What are the tax consequences of a change of corporate purpose?
Some reminders concerning the change of corporate purpose
The corporate purpose of a company is determined in its articles of association, it is a mandatory mention. When establishing the articles of association, the drafting of the clause relating to the corporate purpose must be carried out with great care.
Any change of corporate purpose implies a collective decision by the partners. When the change is adopted, formalities must then be carried out: updating of the articles of association of the company, formalities of publication in the newspaper of legal announcements, declaration of modification of a legal person, etc. The change of corporate object must be declared to the business formalities center. A new K-Bis extract will be sent to the company. With proper tax refund estimate this is important.

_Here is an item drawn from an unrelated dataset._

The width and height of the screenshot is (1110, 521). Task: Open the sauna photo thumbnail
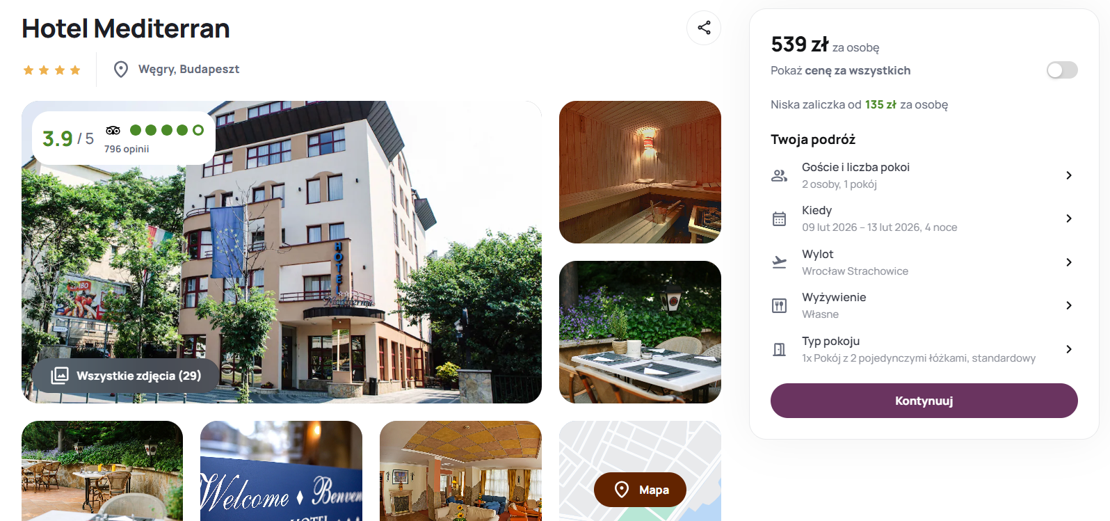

The tax consequences of the change of corporate purpose
As we will see in the last part of the dossier, mitigation mechanisms are however provided for by law. The tax consequences of a change of corporate object are not the same depending on whether or not this results in a real change of activity.

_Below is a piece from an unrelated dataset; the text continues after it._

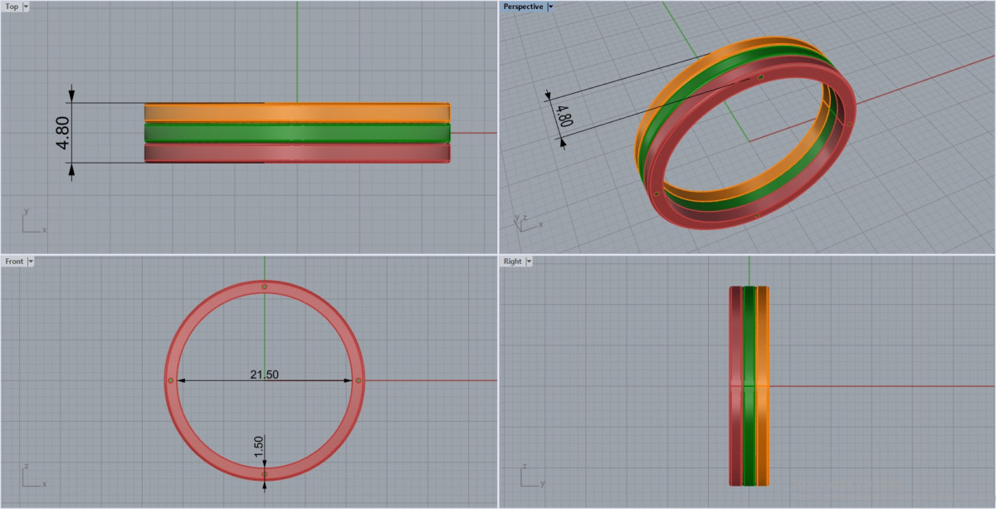Select the right hole on the Front view ring
The image size is (996, 509).
359,380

What is a real change in activity?
Article 221 of the General Tax Code describes the actual change in activity. According to the texts, the change of real activity of a company includes in particular:
The addition of an activity resulting in, for the exercise of its occurrence or the following exercise, an increase of more than 50% compared to the fiscal year preceding that of the addition:
Either of the company’s turnover.
Either the average number of staff or the gross amount of the items of the company’s fixed assets.
The abandonment or transfer, even partial, of one or more activities resulting, for the exercise of its occurrence or the following year, a decrease of more than 50% compared to the previous year that of abandonment or transfer:
Either of the company’s turnover or the average number of staff and the gross amount of the elements of the company’s fixed assets.

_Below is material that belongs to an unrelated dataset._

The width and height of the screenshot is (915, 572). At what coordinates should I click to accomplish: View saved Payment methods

Tax consequences of the change of corporate object leading to a change in actual activity
In principle, a change in the corporate object of a company subject to corporation tax or to the partnership regime causing a change in actual activity entails the same tax consequences as a business cessation, namely immediate taxation of profits and capital gains not yet taxed:
- The result of the current financial year,
- Capital gains and losses relating to items of fixed assets,
- Provisions not yet reported in taxable income,
And all other tax deferred profits. Deficits from previous years are taken into account for the tax calculation.